WHAT THE TASK ASKS: Repeat every record exactly.

INPUT DATA:
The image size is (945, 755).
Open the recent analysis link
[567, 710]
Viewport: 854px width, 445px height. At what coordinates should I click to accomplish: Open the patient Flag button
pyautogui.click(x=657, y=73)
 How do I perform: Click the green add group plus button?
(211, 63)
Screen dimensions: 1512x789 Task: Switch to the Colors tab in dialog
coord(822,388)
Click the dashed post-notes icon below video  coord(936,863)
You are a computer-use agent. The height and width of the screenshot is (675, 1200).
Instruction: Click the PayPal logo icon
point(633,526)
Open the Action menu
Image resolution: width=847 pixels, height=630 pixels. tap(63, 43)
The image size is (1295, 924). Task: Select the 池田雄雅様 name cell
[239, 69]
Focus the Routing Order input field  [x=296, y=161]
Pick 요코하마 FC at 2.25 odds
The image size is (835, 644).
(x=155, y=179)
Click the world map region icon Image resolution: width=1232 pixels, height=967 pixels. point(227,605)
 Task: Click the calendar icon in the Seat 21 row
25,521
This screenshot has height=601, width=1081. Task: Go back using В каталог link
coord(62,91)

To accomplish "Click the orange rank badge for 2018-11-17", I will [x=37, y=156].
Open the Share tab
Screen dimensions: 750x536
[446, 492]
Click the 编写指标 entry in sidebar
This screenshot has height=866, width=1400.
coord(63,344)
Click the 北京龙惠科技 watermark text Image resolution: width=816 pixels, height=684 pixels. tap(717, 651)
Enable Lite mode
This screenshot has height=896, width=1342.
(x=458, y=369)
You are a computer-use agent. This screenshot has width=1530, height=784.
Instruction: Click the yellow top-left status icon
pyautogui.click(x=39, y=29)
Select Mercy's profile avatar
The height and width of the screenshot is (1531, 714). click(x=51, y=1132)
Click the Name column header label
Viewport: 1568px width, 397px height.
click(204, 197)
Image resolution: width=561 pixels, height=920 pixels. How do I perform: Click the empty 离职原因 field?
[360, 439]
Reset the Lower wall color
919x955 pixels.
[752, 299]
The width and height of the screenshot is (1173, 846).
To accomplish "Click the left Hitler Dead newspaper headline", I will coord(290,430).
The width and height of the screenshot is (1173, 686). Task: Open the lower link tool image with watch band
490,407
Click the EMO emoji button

REPLY:
The image size is (945, 755).
Open the recent analysis link
[567, 710]
Viewport: 854px width, 445px height. At what coordinates should I click to accomplish: Open the patient Flag button
pyautogui.click(x=657, y=73)
 How do I perform: Click the green add group plus button?
(211, 63)
Screen dimensions: 1512x789 Task: Switch to the Colors tab in dialog
coord(822,388)
Click the dashed post-notes icon below video  coord(936,863)
You are a computer-use agent. The height and width of the screenshot is (675, 1200).
Instruction: Click the PayPal logo icon
point(633,526)
Open the Action menu
Image resolution: width=847 pixels, height=630 pixels. tap(63, 43)
The image size is (1295, 924). Task: Select the 池田雄雅様 name cell
[239, 69]
Focus the Routing Order input field  [x=296, y=161]
Pick 요코하마 FC at 2.25 odds
The image size is (835, 644).
(x=155, y=179)
Click the world map region icon Image resolution: width=1232 pixels, height=967 pixels. point(227,605)
 Task: Click the calendar icon in the Seat 21 row
25,521
This screenshot has height=601, width=1081. Task: Go back using В каталог link
coord(62,91)

To accomplish "Click the orange rank badge for 2018-11-17", I will [x=37, y=156].
Open the Share tab
Screen dimensions: 750x536
[446, 492]
Click the 编写指标 entry in sidebar
This screenshot has height=866, width=1400.
coord(63,344)
Click the 北京龙惠科技 watermark text Image resolution: width=816 pixels, height=684 pixels. tap(717, 651)
Enable Lite mode
This screenshot has height=896, width=1342.
(x=458, y=369)
You are a computer-use agent. This screenshot has width=1530, height=784.
Instruction: Click the yellow top-left status icon
pyautogui.click(x=39, y=29)
Select Mercy's profile avatar
The height and width of the screenshot is (1531, 714). click(x=51, y=1132)
Click the Name column header label
Viewport: 1568px width, 397px height.
click(204, 197)
Image resolution: width=561 pixels, height=920 pixels. How do I perform: Click the empty 离职原因 field?
[360, 439]
Reset the Lower wall color
919x955 pixels.
[752, 299]
The width and height of the screenshot is (1173, 846).
To accomplish "Click the left Hitler Dead newspaper headline", I will coord(290,430).
The width and height of the screenshot is (1173, 686). Task: Open the lower link tool image with watch band
490,407
Click the EMO emoji button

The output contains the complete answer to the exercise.